(Alliance News) - Intesa Sanpaolo und Unipol haben ein öffentliches Kauf- und Umtauschangebot in Höhe von 30,6 Mrd. EUR für die Banca Monte dei Paschi di Siena vorgelegt. Damit erreicht die Konsolidierung im italienischen Bankensektor eine neue Stufe und übertrifft den Fusionsvorschlag der Banco BPM.

Die Transaktion, wie der Corriere della Sera am Dienstag berichtet, bezieht auch die BPER Banca und Assicurazioni Generali mit ein und zielt darauf ab, das Gleichgewicht im nationalen Finanzsektor neu zu definieren.

Das Angebot sieht 1,6 neue Aktien von Intesa Sanpaolo sowie eine Barkomponente von 1 EUR für jede MPS-Aktie vor. Laut der von Carlo Messina geführten Gruppe würde der Zusammenschluss die zweitgrößte Bankengruppe der Eurozone nach Marktkapitalisierung schaffen. Bis 2029 wird ein Gewinn von 16 Mrd. EUR, Ausschüttungen an die Aktionäre in Höhe von rund 61 Mrd. EUR und eine Kundenbasis von 20 Millionen angestrebt.

Nach Abschluss der Transaktion würde Intesa Sanpaolo 625 Filialen, die Kontrolle über Mediobanca sowie die Bereiche Wealth Management und Investment Banking sowie die Beteiligung von 13,2% an Generali behalten. Die Gruppe plant zudem, über Finanzinstrumente eine zusätzliche Position von 3% am 'Leone' aufzubauen.

Unipol hingegen würde die Rechtspersönlichkeit von MPS und 635 Filialen übernehmen, die an die BPER Banca übertragen werden sollen.
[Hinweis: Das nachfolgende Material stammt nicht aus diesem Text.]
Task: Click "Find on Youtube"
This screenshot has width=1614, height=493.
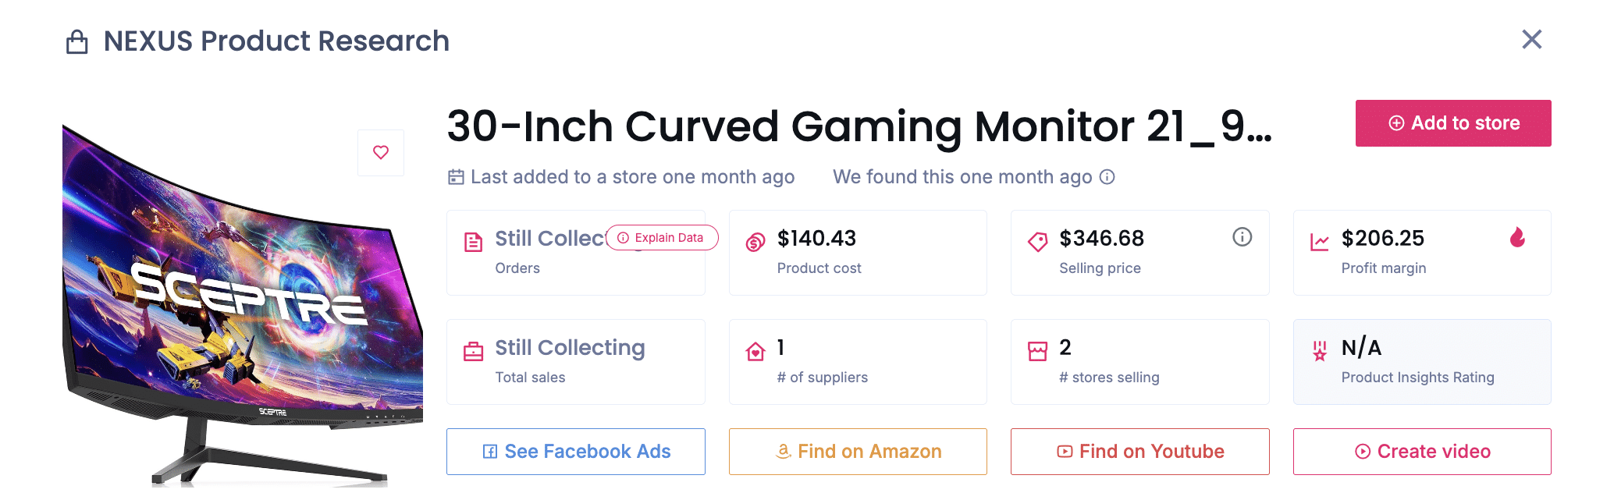Action: click(x=1139, y=452)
In diesem Szenario würde BPER die Marke 'Banca Monte dei Paschi' ohne den Zusatz 'di Siena' übernehmen und damit zum zweitgrößten italienischen Anbieter nach Anzahl der Filialen aufsteigen.

Der Verwaltungsrat von MPS wird sowohl den unaufgeforderten Vorschlag der Banco BPM als auch das freiwillige Übernahmeangebot von Intesa Sanpaolo prüfen und sich dabei von Bank of America, UBS und BonelliErede beraten lassen.

Die Nachricht stützte die betroffenen Titel an der Piazza Affari: MPS schloss mit einem Plus von 12,9%, Mediobanca legte um 11,9% zu, BPER Banca um 5,1%, Unipol um 4,5% und Generali um 2,8%. Rückläufig notierten hingegen Intesa Sanpaolo mit einem Minus von 1,3% und UniCredit, die um 2% nachgaben.